Supported tracing backends:

  • "noop": Disabled tracing (default)
  • "inmemory": In-memory tracer for development
  • "opentelemetry": OpenTelemetry integration (placeholder)

Reference: Metric Types

Counter

Monotonically increasing values for counting events:

Python
counter = metrics.counter("events_total")
counter.inc()           # Increment by 1
counter.inc(5)          # Increment by 5

Gauge

Current value measurements for state:

Python
gauge = metrics.gauge("active_connections")
gauge.set(42)           # Set current value

Histogram

Distribution measurements for latency and sizes:

Python
histogram = metrics.histogram("request_duration_seconds")
histogram.observe(0.125)  # Record observation

Reference: Built-in Metrics

Node Metrics

Runtime automatically collects these metrics for each node:

  • messages_total: Total messages processed
  • errors_total: Total errors encountered
  • tick_duration: Time spent in tick operations

Edge Metrics

Per-edge metrics for monitoring data flow:

  • enqueued_total: Messages enqueued
  • dequeued_total: Messages dequeued
  • dropped_total: Messages dropped due to overflow
  • queue_depth: Current queue depth
  • blocked_time: Time spent blocked

Scheduler Metrics

System-level performance metrics:

  • runnable_nodes: Number of runnable nodes
  • loop_latency: Scheduler loop latency
  • priority_applied: Priority scheduling decisions

Explanation: Observability Patterns

When to Use Each Subsystem

Logging: Use for operational events, errors, and debugging information

  • ✅ Lifecycle events (start, stop, configuration changes)
  • ✅ Error conditions with context
  • ✅ Debug information for troubleshooting

Metrics: Use for performance monitoring and alerting

  • ✅ Throughput measurements (messages/second)
  • ✅ Latency distributions (processing time)
  • ✅ Resource utilization (memory, queue depth)
  • ✅ Business metrics (success rate, error rate)

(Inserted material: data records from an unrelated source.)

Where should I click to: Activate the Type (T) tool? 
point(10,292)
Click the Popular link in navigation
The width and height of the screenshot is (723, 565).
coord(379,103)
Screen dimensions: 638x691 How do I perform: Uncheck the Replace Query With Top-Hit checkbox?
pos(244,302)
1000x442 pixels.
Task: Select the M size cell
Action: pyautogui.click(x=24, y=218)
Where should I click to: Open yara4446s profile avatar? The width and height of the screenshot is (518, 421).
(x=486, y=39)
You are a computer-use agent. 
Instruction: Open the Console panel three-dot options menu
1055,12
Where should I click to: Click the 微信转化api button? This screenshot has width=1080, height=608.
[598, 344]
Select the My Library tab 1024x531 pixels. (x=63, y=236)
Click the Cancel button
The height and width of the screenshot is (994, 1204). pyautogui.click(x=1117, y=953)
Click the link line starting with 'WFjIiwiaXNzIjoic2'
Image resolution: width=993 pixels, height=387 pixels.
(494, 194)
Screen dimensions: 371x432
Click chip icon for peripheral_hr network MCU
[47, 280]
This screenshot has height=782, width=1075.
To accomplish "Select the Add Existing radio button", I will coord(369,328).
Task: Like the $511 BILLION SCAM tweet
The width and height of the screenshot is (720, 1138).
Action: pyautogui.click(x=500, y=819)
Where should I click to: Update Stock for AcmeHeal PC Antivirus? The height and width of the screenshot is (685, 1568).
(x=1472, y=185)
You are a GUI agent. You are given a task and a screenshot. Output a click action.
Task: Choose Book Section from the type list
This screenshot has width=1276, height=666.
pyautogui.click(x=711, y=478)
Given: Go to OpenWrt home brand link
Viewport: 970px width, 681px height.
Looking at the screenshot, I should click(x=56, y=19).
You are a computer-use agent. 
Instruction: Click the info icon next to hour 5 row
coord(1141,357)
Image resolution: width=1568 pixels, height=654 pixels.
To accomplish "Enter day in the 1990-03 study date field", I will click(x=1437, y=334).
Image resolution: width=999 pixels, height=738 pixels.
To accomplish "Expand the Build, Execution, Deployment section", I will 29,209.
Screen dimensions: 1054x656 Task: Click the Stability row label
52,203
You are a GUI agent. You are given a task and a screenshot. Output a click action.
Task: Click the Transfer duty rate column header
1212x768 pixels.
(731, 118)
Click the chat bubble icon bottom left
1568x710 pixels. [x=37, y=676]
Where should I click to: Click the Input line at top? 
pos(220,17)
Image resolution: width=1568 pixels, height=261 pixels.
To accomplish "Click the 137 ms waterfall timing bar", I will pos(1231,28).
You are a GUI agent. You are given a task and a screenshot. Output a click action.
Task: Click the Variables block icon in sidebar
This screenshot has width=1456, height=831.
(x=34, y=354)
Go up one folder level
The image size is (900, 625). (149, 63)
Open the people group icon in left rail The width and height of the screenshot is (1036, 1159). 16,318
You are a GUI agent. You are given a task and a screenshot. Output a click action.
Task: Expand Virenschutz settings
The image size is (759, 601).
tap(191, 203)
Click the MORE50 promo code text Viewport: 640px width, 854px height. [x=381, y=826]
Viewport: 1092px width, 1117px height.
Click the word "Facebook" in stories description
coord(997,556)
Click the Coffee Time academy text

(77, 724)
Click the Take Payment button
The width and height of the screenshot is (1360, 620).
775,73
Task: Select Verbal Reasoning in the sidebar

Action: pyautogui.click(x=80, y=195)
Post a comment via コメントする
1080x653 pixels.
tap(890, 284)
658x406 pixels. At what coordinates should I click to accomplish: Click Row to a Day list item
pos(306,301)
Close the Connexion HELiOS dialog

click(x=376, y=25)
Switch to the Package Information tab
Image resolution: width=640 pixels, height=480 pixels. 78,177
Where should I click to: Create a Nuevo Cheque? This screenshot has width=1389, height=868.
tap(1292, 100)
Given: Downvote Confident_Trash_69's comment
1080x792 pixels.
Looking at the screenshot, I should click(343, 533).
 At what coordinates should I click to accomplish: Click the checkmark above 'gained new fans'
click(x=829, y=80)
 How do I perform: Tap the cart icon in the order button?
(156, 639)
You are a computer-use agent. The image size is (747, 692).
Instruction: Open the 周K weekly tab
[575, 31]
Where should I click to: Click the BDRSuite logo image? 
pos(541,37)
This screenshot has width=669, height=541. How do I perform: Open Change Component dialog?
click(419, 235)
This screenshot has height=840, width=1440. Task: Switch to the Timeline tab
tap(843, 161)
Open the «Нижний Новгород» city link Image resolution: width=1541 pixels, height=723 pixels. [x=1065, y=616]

Tracing: Use for request flow analysis and debugging

  • ✅ Request/response flows across nodes
  • ✅ Performance bottleneck identification
  • ✅ Distributed debugging
  • ✅ Dependency analysis

Performance Considerations

  • Zero Cost: All subsystems are no-op when disabled
  • Sampling: Use tracing sample rates to control overhead
  • Buffering: Metrics are buffered in memory for efficiency
  • Async: Logging and metrics don't block the main processing loop

Integration with External Systems

Logging: JSON format compatible with log aggregation systems

  • ELK Stack (Elasticsearch, Logstash, Kibana)
  • Splunk
  • Cloud logging (AWS CloudWatch, GCP Logging)

Metrics: Prometheus-compatible format

  • Prometheus for collection and alerting
  • Grafana for visualization
  • Cloud monitoring (AWS CloudWatch, GCP Monitoring)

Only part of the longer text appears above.